As the name of that function implies what it did was scan that large text file keeping all locations associated with unique evid values.  That is a potentially dangerous test if used on a poorly constructed css3.0 database, but the ANF databases are clean so we don't have an issue.  I state that because if anyone tries to extend this tutorial don't do so without making sure the evid values are unique with and between any file(s) you try to process this way.

We now use the function below to load this set of locations with the evid attributes into the source collection.  Note, however, that the number of attributes we store with these sources is much smaller than those loaded form the quakeml files.

In [36]:
from mspasspy.preprocessing.css30.dbarrival import load_css30_sources
n=load_css30_sources(db,events)
print('loaded ',n,' new documents into source collection')

loaded  906  new documents into source collection


The set of events we just loaded can be distinguished from those created from the quakeml file by the existence of the attribute "evid" in the documents we just saved;  the quakeml generated documents do not contain an evid attribute.  This short script demonstrates that using some low level MongoDB queries:

In [38]:
dbsource=db.source
n=dbsource.count_documents({})
print('Source collection currently has ',n,' total source documents')
query={'evid': {'$exists' : True}}
n=dbsource.count_documents(query)
print(n,' of the documents have evid set')

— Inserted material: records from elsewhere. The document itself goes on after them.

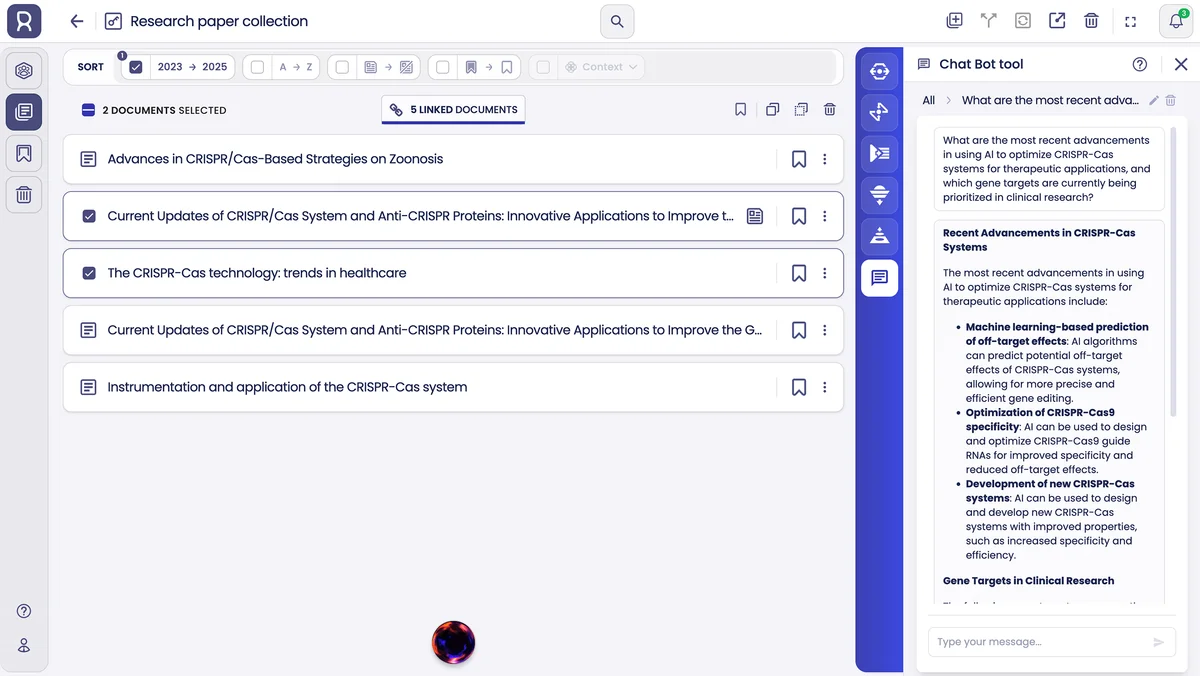The height and width of the screenshot is (676, 1200).
Task: Open the trash panel in the left sidebar
Action: click(24, 195)
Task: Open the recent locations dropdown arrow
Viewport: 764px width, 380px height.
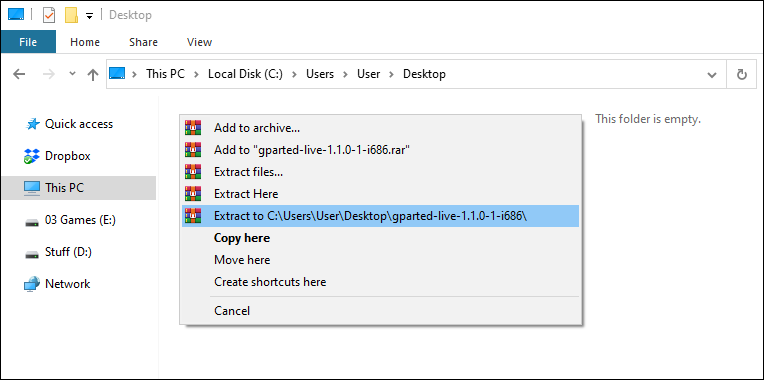Action: (x=73, y=74)

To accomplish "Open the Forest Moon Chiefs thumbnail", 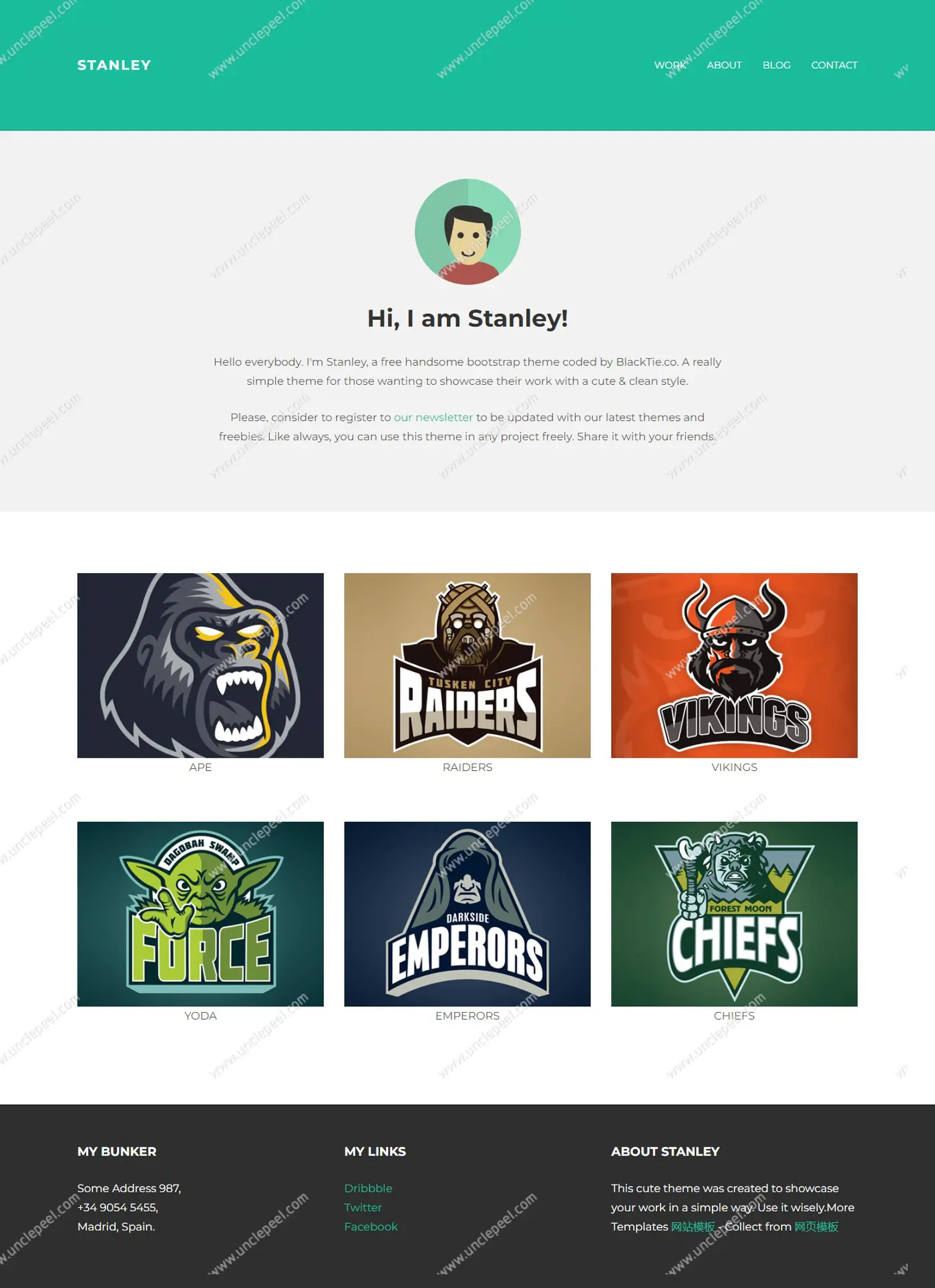I will tap(734, 914).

Source collection currently has  1867  total source documents
906  of the documents have evid set


Because evid values appear in arrival documents too, we will exploit that relation to associate arrivals with waveforms.  First, because evids are potentially dangerous we will run the following small function to post the unique id source_id to all arrival documents.  

In [39]:
from mspasspy.preprocessing.css30.dbarrival import set_source_id_from_evid
result=set_source_id_from_evid(db)
print('Number of arrival documents processed=',result[0])
print('Number of arrival documents updated=',result[1])
print('Number arrivals in set that did not match keyed by evid =',result[3])

Number of arrival documents processed= 353482
Number of arrival documents updated= 353482
Number arrivals in set that did not match keyed by evid = {}


# 7. Defining Indexes
A MongoDB database is heavily dependent upon a well defined index to improve preformance on large collections.  In this tutorial the only collection that will create problems for us is the arrival collection.   We saw that earlier when we updated every document in the collection. Indices are best built on static collections as they slow writes.  We didn't do this step earlier because we were building the arrival collection and doing as many writes as reads. For the next step we will only be reading form arrival (a lot) so we need to build an index.  Experience shows this will speed processing by 1 to 3 orders of magnitude.  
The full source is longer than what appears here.